Oppure ancora è uno scherzo, una intelligente autoparodia di ambienti molto politically correct che hanno deciso, saggiamente, di prendersi gioco delle proprie ossessioni… Le osservazioni nel merito potrebbero riempire un volume.
Almeno due delle qualità richieste — giovane e attivista — sono così insensate da levare il fiato.

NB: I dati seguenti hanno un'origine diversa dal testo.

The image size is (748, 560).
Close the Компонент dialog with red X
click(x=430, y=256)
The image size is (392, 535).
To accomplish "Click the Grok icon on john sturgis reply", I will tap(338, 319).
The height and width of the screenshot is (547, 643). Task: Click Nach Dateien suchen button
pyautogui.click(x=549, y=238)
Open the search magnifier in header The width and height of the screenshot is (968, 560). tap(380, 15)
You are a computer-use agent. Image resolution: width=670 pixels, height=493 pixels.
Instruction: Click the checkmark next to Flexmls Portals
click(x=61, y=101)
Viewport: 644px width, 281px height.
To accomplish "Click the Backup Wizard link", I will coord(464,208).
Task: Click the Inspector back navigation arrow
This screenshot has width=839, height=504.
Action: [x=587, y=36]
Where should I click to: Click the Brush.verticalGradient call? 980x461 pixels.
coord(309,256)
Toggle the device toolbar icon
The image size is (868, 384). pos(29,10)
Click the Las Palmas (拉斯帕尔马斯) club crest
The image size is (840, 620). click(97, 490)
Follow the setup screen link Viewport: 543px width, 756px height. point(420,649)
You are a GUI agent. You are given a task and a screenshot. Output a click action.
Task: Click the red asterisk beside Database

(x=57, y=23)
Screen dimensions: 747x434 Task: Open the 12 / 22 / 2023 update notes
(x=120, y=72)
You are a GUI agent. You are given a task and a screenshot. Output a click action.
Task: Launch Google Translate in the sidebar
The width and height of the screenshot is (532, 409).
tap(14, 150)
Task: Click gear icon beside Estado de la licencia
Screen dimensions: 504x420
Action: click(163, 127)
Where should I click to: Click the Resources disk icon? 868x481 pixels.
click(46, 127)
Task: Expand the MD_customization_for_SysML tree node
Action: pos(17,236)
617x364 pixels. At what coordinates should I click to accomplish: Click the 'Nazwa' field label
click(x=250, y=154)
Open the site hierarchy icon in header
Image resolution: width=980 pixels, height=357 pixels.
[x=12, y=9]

Una o un cinquantenne non attivista politico, o attivista dismesso, non è in grado di tradurre, leggendo il testo e conoscendo il contesto, l’opera di una scrittrice afroamericana ventenne? Poiché si dice che Omero fosse cieco, l’Iliade può essere tradotta solo da ciechi? Pasolini solo da omosessuali, Pound solo da fascisti, Collodi solo da persone che hanno vissuto sulla loro pelle l’esperienza della falegnameria? Ma poi, la traduzione! Uno dei processi più "contaminati" della cultura umana, da lingua a lingua, da popolo a popolo, per definizione un transito, una mutazione: come può venire in mente la pretesa di traduttori-clone? E dove trovarli, tra l’altro? Su questo crinale, il politically correct all’americana minaccia di diventare un agglomerato di conventicole di puristi. La sola consolazione è che, per loro natura, le conventicole si odieranno l’una con l’altra, tentando di distruggersi.